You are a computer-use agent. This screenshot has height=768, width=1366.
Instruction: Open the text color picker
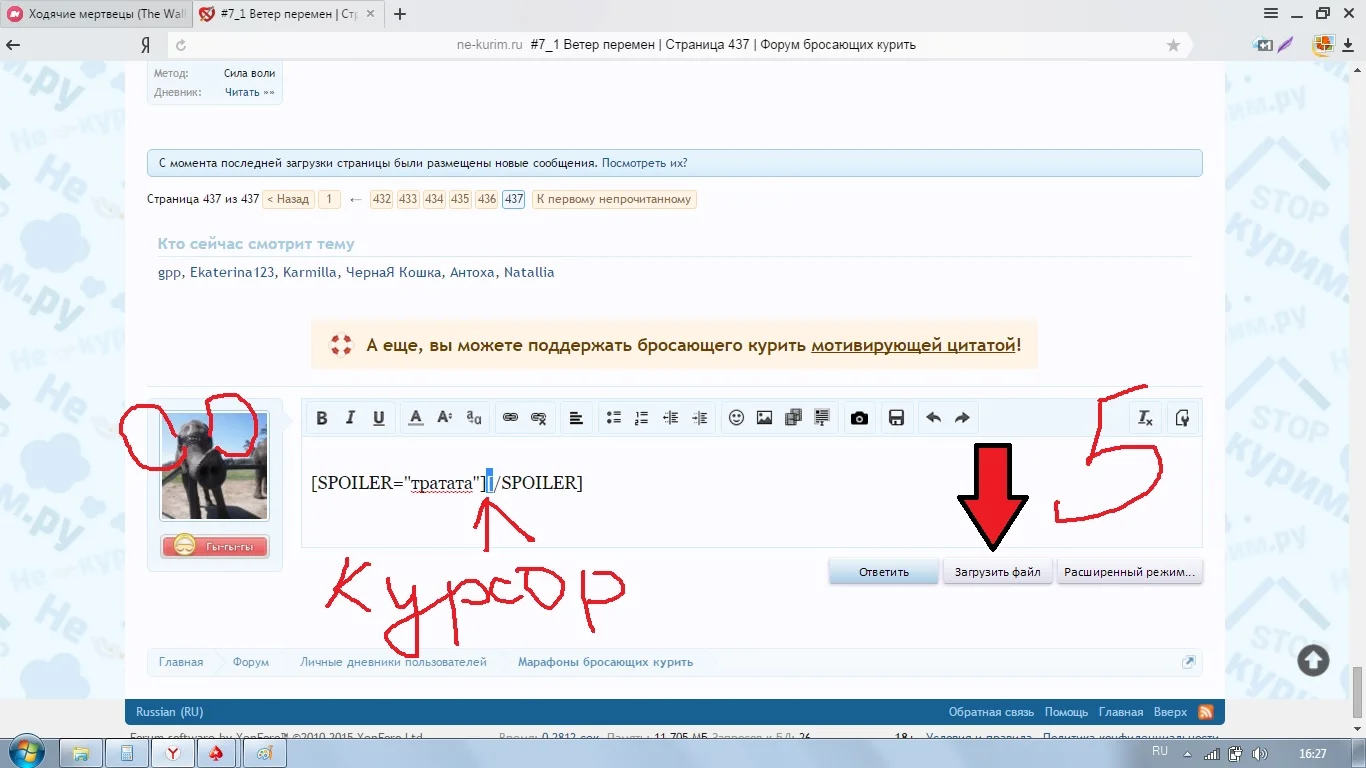416,418
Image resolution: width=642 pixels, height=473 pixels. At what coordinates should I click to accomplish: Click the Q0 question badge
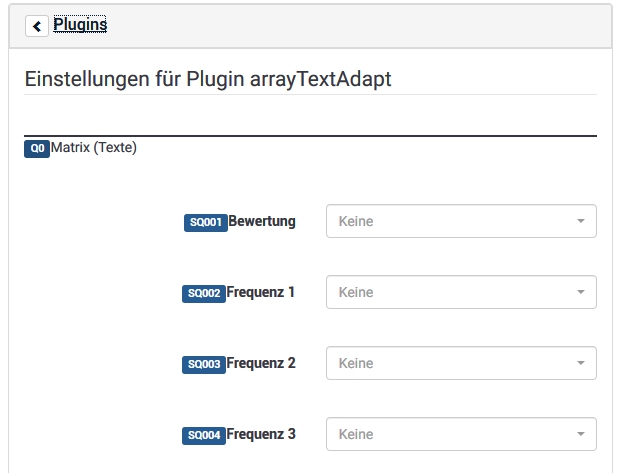click(x=37, y=149)
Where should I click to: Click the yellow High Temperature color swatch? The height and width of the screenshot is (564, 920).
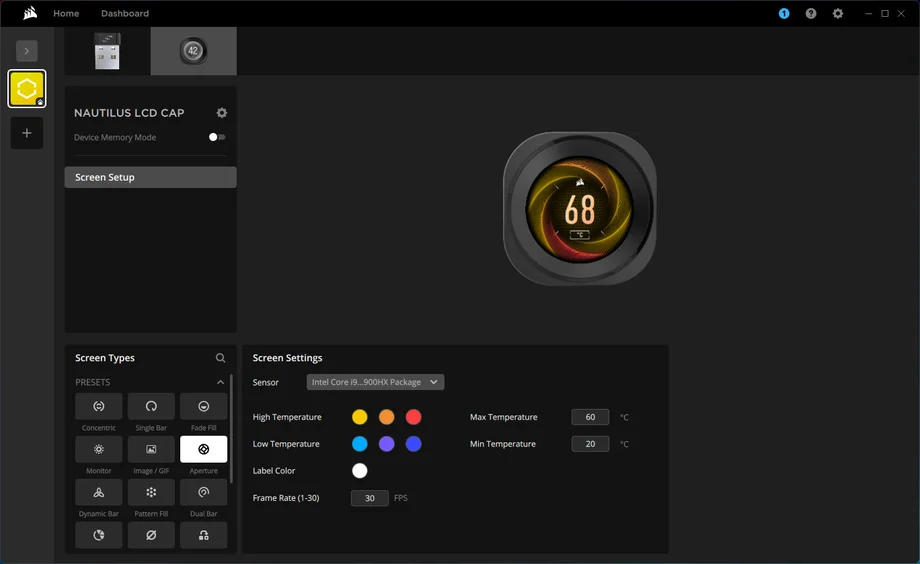point(360,417)
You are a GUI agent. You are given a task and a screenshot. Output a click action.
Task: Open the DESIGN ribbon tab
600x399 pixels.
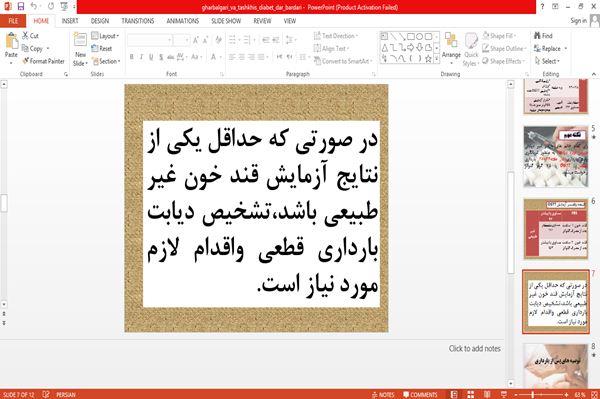[100, 21]
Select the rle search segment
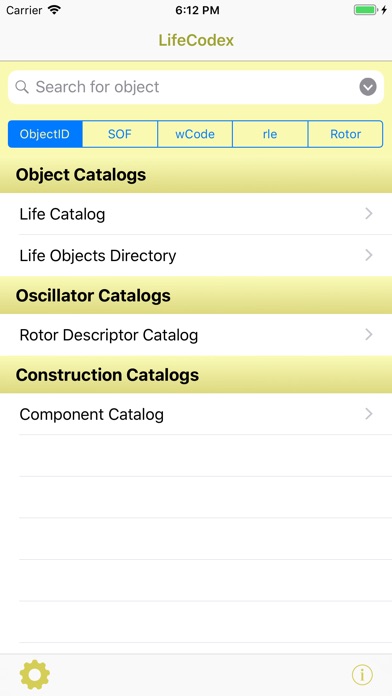The width and height of the screenshot is (392, 696). pyautogui.click(x=270, y=134)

○ ○ ○ ○

* [Your goal]
Every line containing the word "agent" should be copied from the material.

* [Task response]
You are a computer-use agent. This screenshot has height=768, width=1366.
You are a GUI agent. You are given a task and a screenshot. Output a click action.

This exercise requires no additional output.